Moreover, the MIP program may generate higher compensations for healthcare providers’ practice when they offer better care. On the other hand, lower-quality care may result in lower compensation. Whether healthcare providers qualify relies on their billing volume, clinical type, and other aspects. Some eligible healthcare practitioners are not needed to participate, while engagement is compulsory for others. MACRA transformed how healthcare practices are paid when they offer care to Medicare beneficiaries (Squitieri & Chung, 2017). It moved Medicare healthcare providers from a conventional fee-for-service structure to a more progressive value-based healthcare practice. Healthcare providers will growingly be reimbursed based on the results of their care. Hence, this model offers a chance to choose and utilize clearer and more meaningful, and manageable measures that can enhance reporting effectiveness and accuracy and minimize wastage. However, the push of MACRA for value-based reimbursement can have an additional effect beyond payment change and measurement (Lin, MaCurdy, & Bhattacharya, 2017). Since healthcare practitioners will be reimbursed according to patient results, they should understand and learn about what transpires across the system outside of their offices.
References
Casalino, L. P. (2017). The Medicare Access And CHIP Reauthorization Act And The Corporate Transformation Of American Medicine. Health Affairs, 36(5), 313-328. Web.

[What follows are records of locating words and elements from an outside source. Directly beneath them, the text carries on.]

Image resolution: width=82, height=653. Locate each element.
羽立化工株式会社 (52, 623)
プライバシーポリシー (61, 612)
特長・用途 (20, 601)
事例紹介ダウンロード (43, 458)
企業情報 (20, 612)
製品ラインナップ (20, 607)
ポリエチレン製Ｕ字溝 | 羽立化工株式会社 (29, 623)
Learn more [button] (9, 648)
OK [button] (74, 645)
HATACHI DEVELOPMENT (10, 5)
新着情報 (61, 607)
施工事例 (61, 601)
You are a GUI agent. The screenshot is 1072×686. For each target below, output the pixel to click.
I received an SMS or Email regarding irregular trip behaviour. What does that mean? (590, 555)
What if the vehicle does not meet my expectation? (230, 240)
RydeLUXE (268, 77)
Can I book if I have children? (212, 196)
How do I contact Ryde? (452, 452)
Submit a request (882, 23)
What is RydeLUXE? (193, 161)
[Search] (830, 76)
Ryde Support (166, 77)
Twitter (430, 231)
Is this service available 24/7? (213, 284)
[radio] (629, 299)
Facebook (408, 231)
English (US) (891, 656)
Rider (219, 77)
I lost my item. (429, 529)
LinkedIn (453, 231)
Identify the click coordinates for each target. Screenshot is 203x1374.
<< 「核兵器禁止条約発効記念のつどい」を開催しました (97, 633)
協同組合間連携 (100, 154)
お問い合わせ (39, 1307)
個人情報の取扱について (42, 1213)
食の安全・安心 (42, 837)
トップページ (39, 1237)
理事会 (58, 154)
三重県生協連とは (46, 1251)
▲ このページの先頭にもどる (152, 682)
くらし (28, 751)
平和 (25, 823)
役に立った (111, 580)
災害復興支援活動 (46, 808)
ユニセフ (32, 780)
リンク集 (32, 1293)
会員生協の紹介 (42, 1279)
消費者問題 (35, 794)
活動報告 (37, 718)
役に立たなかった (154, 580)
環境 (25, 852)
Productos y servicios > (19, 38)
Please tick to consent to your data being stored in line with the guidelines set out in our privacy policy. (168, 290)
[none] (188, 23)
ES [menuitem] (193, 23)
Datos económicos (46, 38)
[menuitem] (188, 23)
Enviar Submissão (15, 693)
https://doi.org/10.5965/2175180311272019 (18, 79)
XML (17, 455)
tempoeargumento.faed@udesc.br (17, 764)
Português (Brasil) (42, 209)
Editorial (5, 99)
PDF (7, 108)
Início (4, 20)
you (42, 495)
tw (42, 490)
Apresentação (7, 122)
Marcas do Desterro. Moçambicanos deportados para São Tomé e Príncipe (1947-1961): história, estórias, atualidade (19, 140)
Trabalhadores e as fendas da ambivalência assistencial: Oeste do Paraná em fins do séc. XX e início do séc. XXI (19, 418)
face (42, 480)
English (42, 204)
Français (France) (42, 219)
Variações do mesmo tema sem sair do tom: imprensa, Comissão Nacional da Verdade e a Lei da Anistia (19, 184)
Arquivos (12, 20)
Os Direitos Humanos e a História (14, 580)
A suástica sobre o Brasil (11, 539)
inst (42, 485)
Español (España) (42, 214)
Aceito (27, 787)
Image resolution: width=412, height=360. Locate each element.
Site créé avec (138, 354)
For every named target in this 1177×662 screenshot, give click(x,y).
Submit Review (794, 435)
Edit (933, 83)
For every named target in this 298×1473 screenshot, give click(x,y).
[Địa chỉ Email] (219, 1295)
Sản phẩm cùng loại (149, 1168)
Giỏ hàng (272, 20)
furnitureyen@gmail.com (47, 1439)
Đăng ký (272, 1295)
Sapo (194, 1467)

Freedman, M. (2022). Understanding MACRA and MIPS – businessnewsdaily.com. Web.
Lee, K. (2017). What is MACRA (Medicare access and CHIP Reauthorization Act of 2015)? – Definition from WhatIs.com. Web.
Lin, E., MaCurdy, T., & Bhattacharya, J. (2017). The Medicare Access and CHIP Reauthorization Act: Implications for Nephrology. Journal of the American Society of Nephrology, 28(9), 2590–2596.
Squitieri, L., & Chung, K. C. (2017). Value-Based Payment Reform and the Medicare Access and CHIP Reauthorization Act (MACRA) of 2015: A Primer for Plastic Surgeons. Journal of the American Society of Plastic Surgeons, 140(1), 205–214.